While mopping the floors at Luke’s diner night after night, Rory has a lot of time to think about the next phase of her life. She considers asking Logan’s dad for a job, but can’t ignore the fact that his newspapers are closing one by one. Lorelei perkily suggests a master’s in journalism, and Rory pooh-poohs it; would it really put her any further ahead of the now fierce competition? The epic return-to-grad-school/flee real life/panic applications of 2008/2009 has made her ask herself some serious questions about her chosen field of journalism. Maybe Logan’s slimy dad is right. (I’ve personally always thought he nailed it when he assessed Rory). Rory isn’t a shark. Rory doesn’t really like to compete.

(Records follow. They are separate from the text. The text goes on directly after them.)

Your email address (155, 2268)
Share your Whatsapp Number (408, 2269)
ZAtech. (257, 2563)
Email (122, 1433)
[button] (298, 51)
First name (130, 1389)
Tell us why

Here’s where Rory and I are once again alike. She’s high-achieving, yes, but not Paris. I’ve always had a (slightly less insane) Paris in my life, a best friend who was the top of the class, and needed to be so. The Parises of the world will always be fine, career-wise, but the Rorys? (And maybe the Alixes?) Not so sure. She and I tire of competition quickly and spend time asking, constantly obsessing, what is it all for? Why can’t we just sit in a corner, puff on a cigar and read books all day and occasionally be brilliant and collect a paycheck? Like old, male, college professors of the 1950s?
Rory dreamily mops while reading some Joan Didion, and it occurs to her: she should get an MFA in creative nonfiction instead. Rory is used to pie-in-the-sky schemes and dreams, being the daughter of a woman whose antics fueled seven seasons of an adorable show.
Cue the darling indie song that plays while Rory sits at the counter of the diner late into the night working on a manuscript to send to the most prestigious of writing schools: The Iowa Writer’s Workshop. Rory, being a Gilmore, frets constantly, after slipping her huge envelope into the mailbox, and yet also sort of, kind of, just a little bit, expects to get an acceptance letter. This is the girl who got into both Yale and Harvard. Whose grandparents blow smoke up her ass on a weekly basis, grandparents whose wealth has opened countless doors for her. Why wouldn’t she get in?
Over the next few months, during the picturesque winter in Stars Hollow, Rory serves burgers and banters with Lorelei with gusto, confident that her future (at least for the next few years) has been decided. While Lorelei stands outside on a chilly February morning in an absolutely darling slippers and robe combo, dreamily monologuing about the loveliness of snow, Rory paces the halls in the house, waiting for the mail. It arrives, and the girls pile on the couch with steaming mugs of coffee to open it. Rory’s face falls when she reads:
“We regret to inform you that we will not be admitting you into the Iowa Writer’s Workshop. We received over 900,000 applicants for 25 spots, including some from Nelson Mandela, Jesus, and Condoleezza Rice, and admission was highly competitive.”
And so of course, Rory goes into a funk – Rory was always in adorable funks on the show, with that big porcelain brow of hers all furrowed. Lorelei, that unrelenting optimist, tells her to try again next year. Richard and Emily are disgusted that their child of privilege was not admitted, even after they tried to schmooze the board of the university. Emily goes on a drunken tirade about low-class state schools, and who needs them anyway, and why would anyone want to live in Iowa, that dreadful place, while Richard smiles tightly over his glasses, looking at bills that they cannot pay due to losing at least two thirds of their money in the stock market. He still hasn’t told Emily.
Meanwhile Rory calls Lane to complain about the unfairness of it all, and Lane is simultaneously being puked on by two toddlers with the flu.